State facing $11M cut to heating aid this winter
With the winter season bearing down on the Berkshires, the federal allotment that provides heating aid for lower income families has been cut by more than $11 million from last year's allocation.
The cuts in the allotment to the Low Income Home Energy Assistance Program (LIHEAP) come after the Trump Administration has twice tried to eliminate the program funding completely in its last two proposed federal budgets. The president tried to justify his actions by citing widespread fraud in the program without offering any evidence to support his claims.
As a result, the state will only receive $136.5 million, $11.2 million less than last winter. Overall, funding for the LIHEAP program was increased nationally by nearly $50 million, to $3.65 billion. Other nearby states also endured cuts: Rhode Island was cut by $3.1 million, Pennsylvania lost $8.1 million and Connecticut was underfunded by $5.4 million.
According to Tammy Biagini, LIHEAP director for the Berkshire Community Action Council, because the late fall temperatures have been colder than normal, some households have already exhausted their LIHEAP benefits. Families like these are facing that classic winter choice: whether to use the last of the money to pay for food, heat or medicine because there is not enough to pay for all three.
The average temperature in Pittsfield for November was 34.6 degrees —3.3 degrees below the norm, according to Tom Wasula, a meteorologist at the Albany office of the National Weather Service. For the first nine days of December, the temperatures averaged 2.9 degrees below norm.
"I have clients who have already exhausted their benefit and we're only a month into the cold weather," Biagini said. "That's scary."
She said roughly 8,000 households apply for LIHEAP in Berkshire County every winter, and with winter not officially arriving until Dec. 21, already 6,000 households have applied.
LIHEAP benefits are larger for applicants with less income and bigger households. Applicants on the higher side of the income scale will receive smaller benefits.
"Where you'll feel it the most is the working poor — the folks who just barely qualify," said Deborah Leonczyk, executive director of the Berkshire Community Action Council.

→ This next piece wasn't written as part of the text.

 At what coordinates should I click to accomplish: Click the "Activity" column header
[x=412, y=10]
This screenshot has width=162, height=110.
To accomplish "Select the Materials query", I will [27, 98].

The cut of $11 million to a program that has been reduced by millions over the past few years is a significant problem for thousands of Bay Staters who are at risk of serious consequences to their health, according to Joe Diamond, executive director of the Massachusetts Association for Community Action.
"That is something we're very concerned about," Diamond said. "So we've involved in a campaign to secure $30 million to offset and to offset higher oil and gas prices."
Both state Rep. John Barrett III, D-North Adams, and state Sen. Adam Hinds, D-Pittsfield, said they fully expect to see legislation soon to authorize a supplemental budget allotment to bolster LIHEAP this season, but neither were sure how much that might be.
"There's no reason we can't do something," Barrett said. "I know the (Berkshire County) delegation will step in and push for it, and I imagine the entire legislature will support it."
Barrett and Hinds both noted that the vast majority of LIHEAP beneficiaries are elderly and on limited or fixed incomes.
"When the temperatures drop it is the most vulnerable households we need to keep an eye on," Hinds said. "Many of them are not far from being in a life or death situation. So these cuts are deeply concerning. There has been talk of an appropriation from the supplemental budget, and I am in support of that."
Last year at this time, the average price of heating oil was $2.80 per gallon, according to the Massachusetts Energy Policy Planning and Analysis Division. This month it is $3.12 per gallon.
Meanwhile, Diamond noted that they are expecting an increase in the number of applicants for LIHEAP funding aid to grow by 20 percent or more statewide.
Biagini said that beneficiaries of LIHEAP might hope for a bit more than tank of heating oil, less than half of what they'll likely need to make it through the winter.
"Not so long ago, we'd receive $20 million more than this from the federal government," Diamond said. "And while the Massachusetts allocation has declined over the years, this reduction is of tremendous concern because we have seen those reductions over several years."
If the campaign to bolster the program with state funds is successful, Diamond said it could mean as much as another $400 to $500 per low-income household.
"That would help people get through the hardest part of the winter," he said.
Diamond noted that LIHEAP is an important economic aid program that also helps people be able to stay in their homes, so it has "an important housing component to it that supports overall health and safety. Many times, the LIHEAP benefit allows them to pay the rent if they're not devoting all their resources to the energy burden, not to mention food and medical needs."
Biagini said that in order to qualify for aid from the LIHEAP program, the net income for a household of one person can't exceed $35,510. For a family of two, they would qualify for heating aid if they make less than $46,437. A family of three bringing in less than $57,363 would qualify for heating aid, and a household of four would receive aid if their income is less than $68,289.
LIHEAP funding is distributed to the states through block grants. Each state decides how to administer and distribute those funds.